> _Required work_
Print the records line for line, starting with the first line and stopping after the line that contains "Looking at the". Leave the pictures out of your copy.

> _Records_
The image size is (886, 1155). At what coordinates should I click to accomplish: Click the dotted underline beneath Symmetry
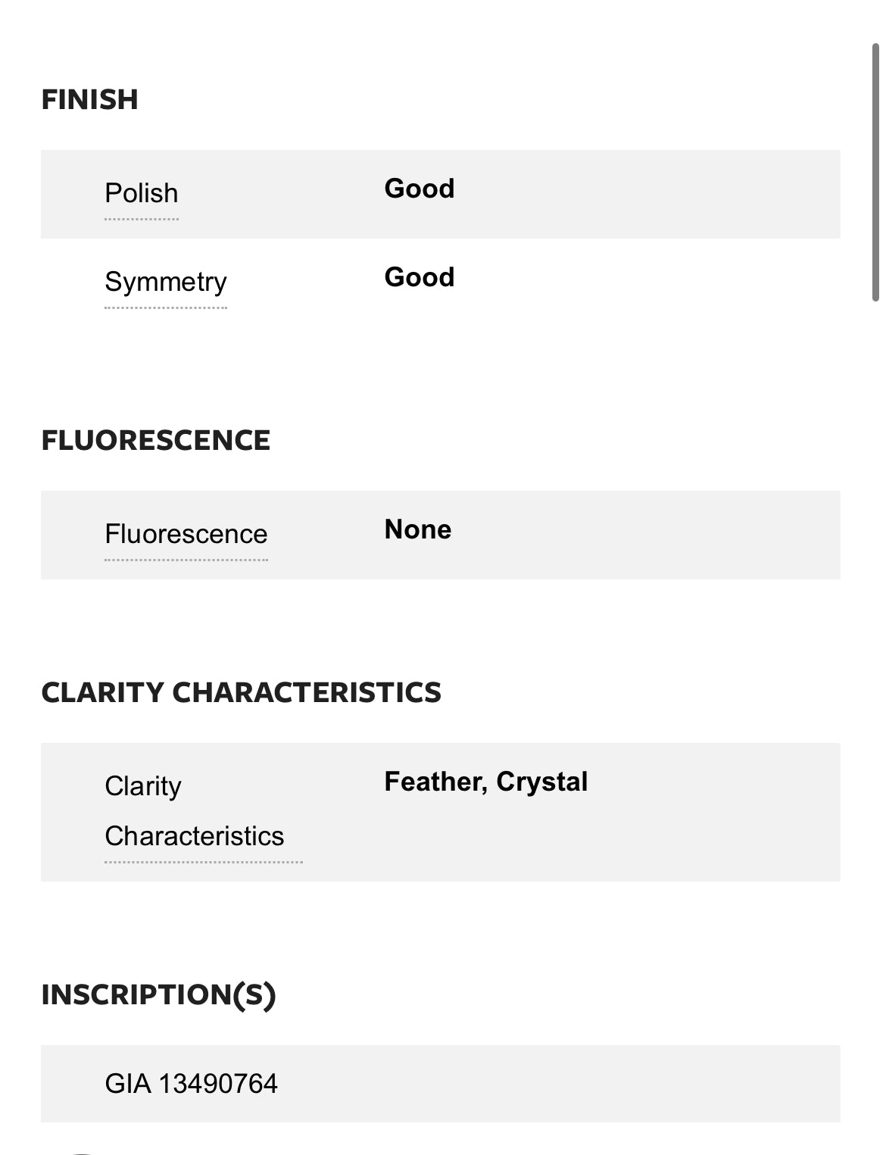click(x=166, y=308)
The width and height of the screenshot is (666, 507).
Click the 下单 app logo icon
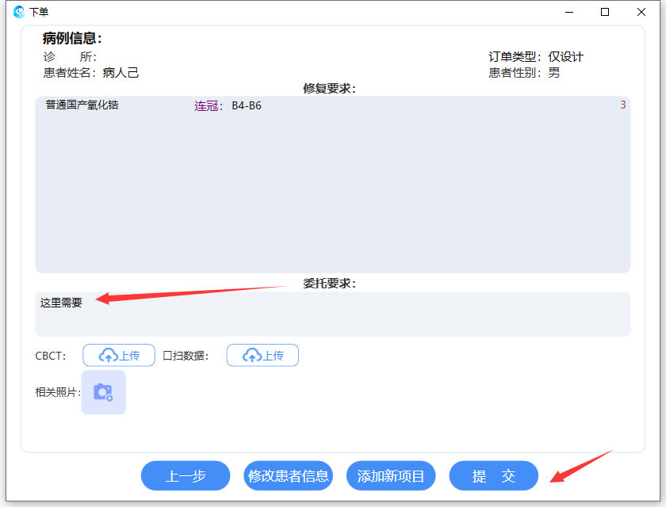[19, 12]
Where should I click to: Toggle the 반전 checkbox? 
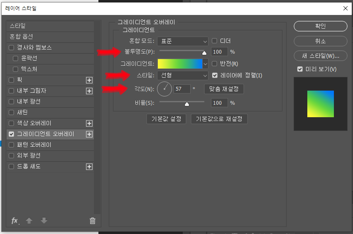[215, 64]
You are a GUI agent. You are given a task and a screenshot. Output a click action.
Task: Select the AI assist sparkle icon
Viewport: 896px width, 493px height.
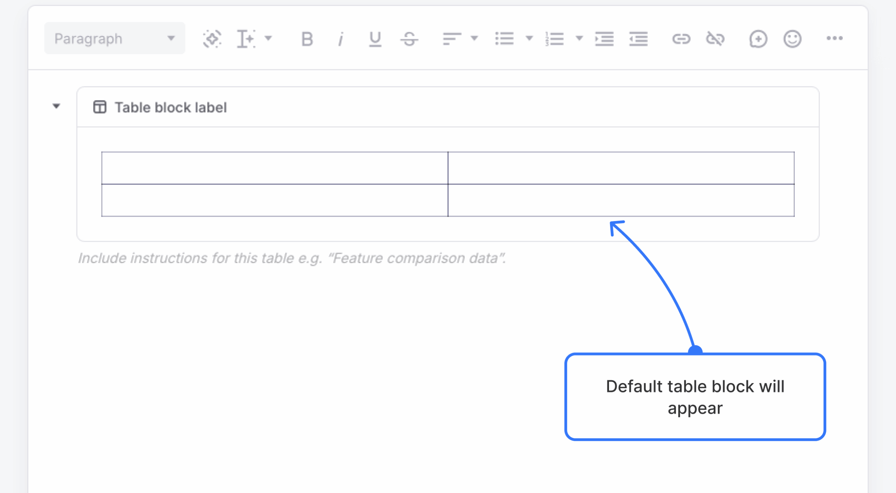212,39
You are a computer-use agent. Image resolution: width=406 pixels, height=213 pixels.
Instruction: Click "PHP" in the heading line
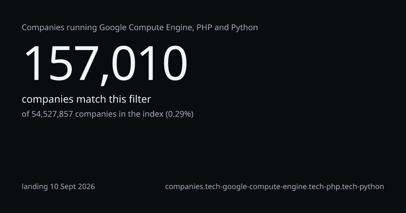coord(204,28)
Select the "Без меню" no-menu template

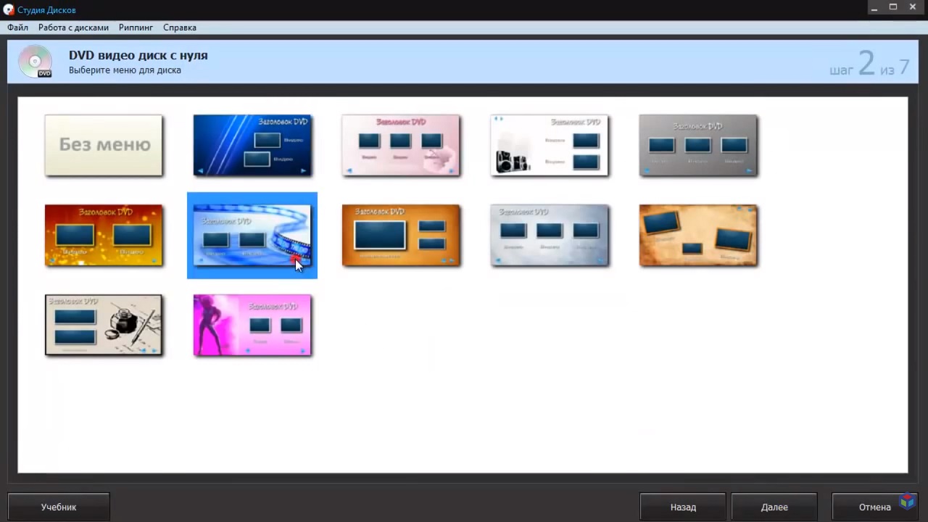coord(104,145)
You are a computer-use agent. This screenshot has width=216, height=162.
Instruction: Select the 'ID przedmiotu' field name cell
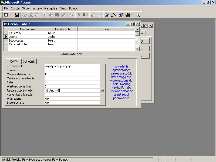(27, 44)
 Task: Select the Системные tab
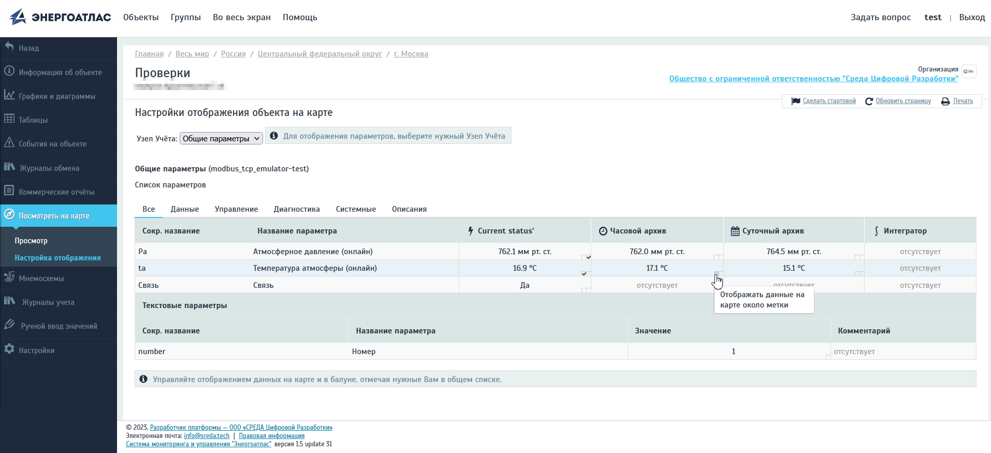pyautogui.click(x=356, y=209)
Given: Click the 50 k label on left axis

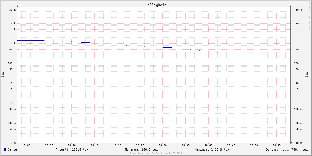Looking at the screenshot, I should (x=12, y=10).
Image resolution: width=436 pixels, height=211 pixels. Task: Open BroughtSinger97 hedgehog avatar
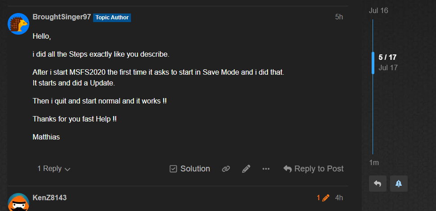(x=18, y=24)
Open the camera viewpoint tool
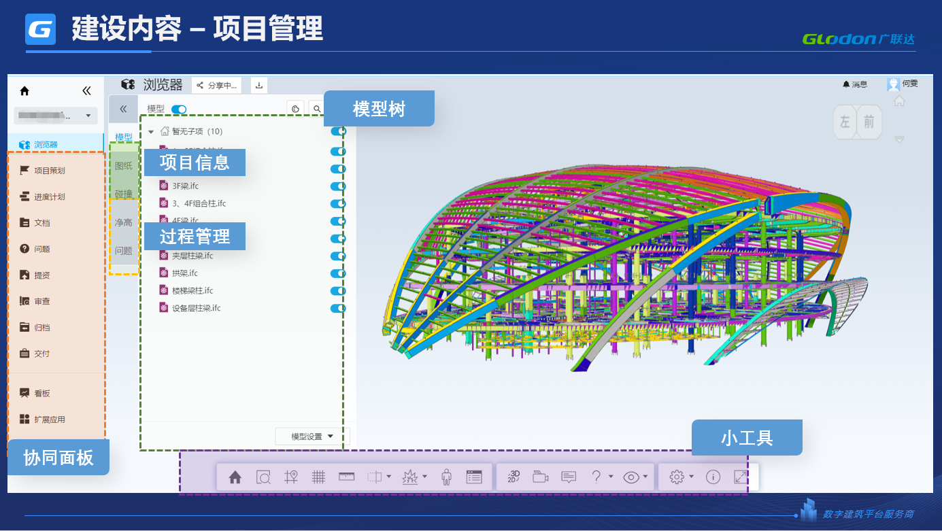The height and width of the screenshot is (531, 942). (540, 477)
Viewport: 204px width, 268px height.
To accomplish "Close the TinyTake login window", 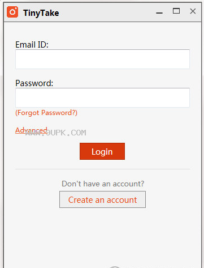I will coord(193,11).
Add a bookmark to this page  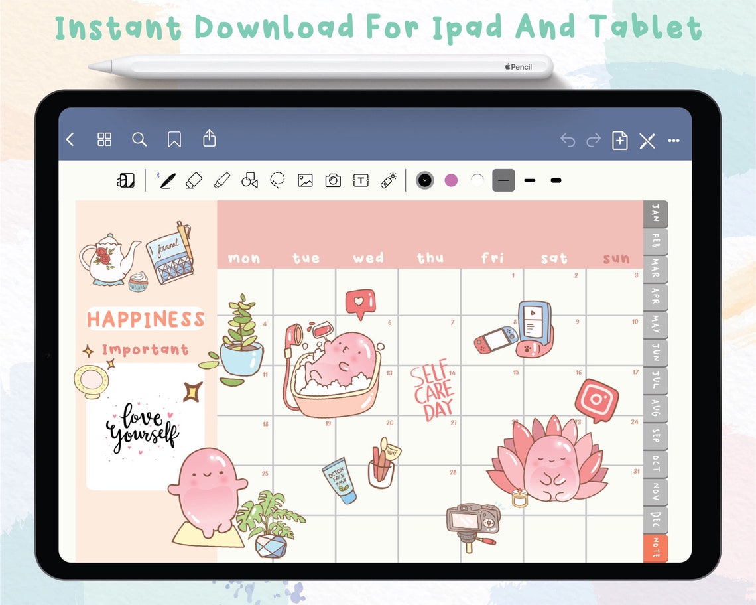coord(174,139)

> _Expected answer_
The image size is (886, 1155). At what coordinates should I click to accomplish: Click the dotted underline beneath Symmetry
click(x=166, y=308)
The width and height of the screenshot is (666, 507).
Click the 下单 app logo icon
[19, 12]
Where should I click to: Toggle the 반전 checkbox? 
[215, 64]
You are a GUI agent. You are given a task and a screenshot. Output a click action.
Task: Select the AI assist sparkle icon
Viewport: 896px width, 493px height.
212,39
You are a computer-use agent. Image resolution: width=406 pixels, height=213 pixels.
Instruction: Click "PHP" in the heading line
coord(204,28)
Select the "Без меню" no-menu template

coord(104,145)
You are a computer-use agent. This screenshot has width=216, height=162.
Instruction: Select the 'ID przedmiotu' field name cell
(27, 44)
 Task: Select the Системные tab
pyautogui.click(x=356, y=209)
Given: Click the 50 k label on left axis

Looking at the screenshot, I should (x=12, y=10).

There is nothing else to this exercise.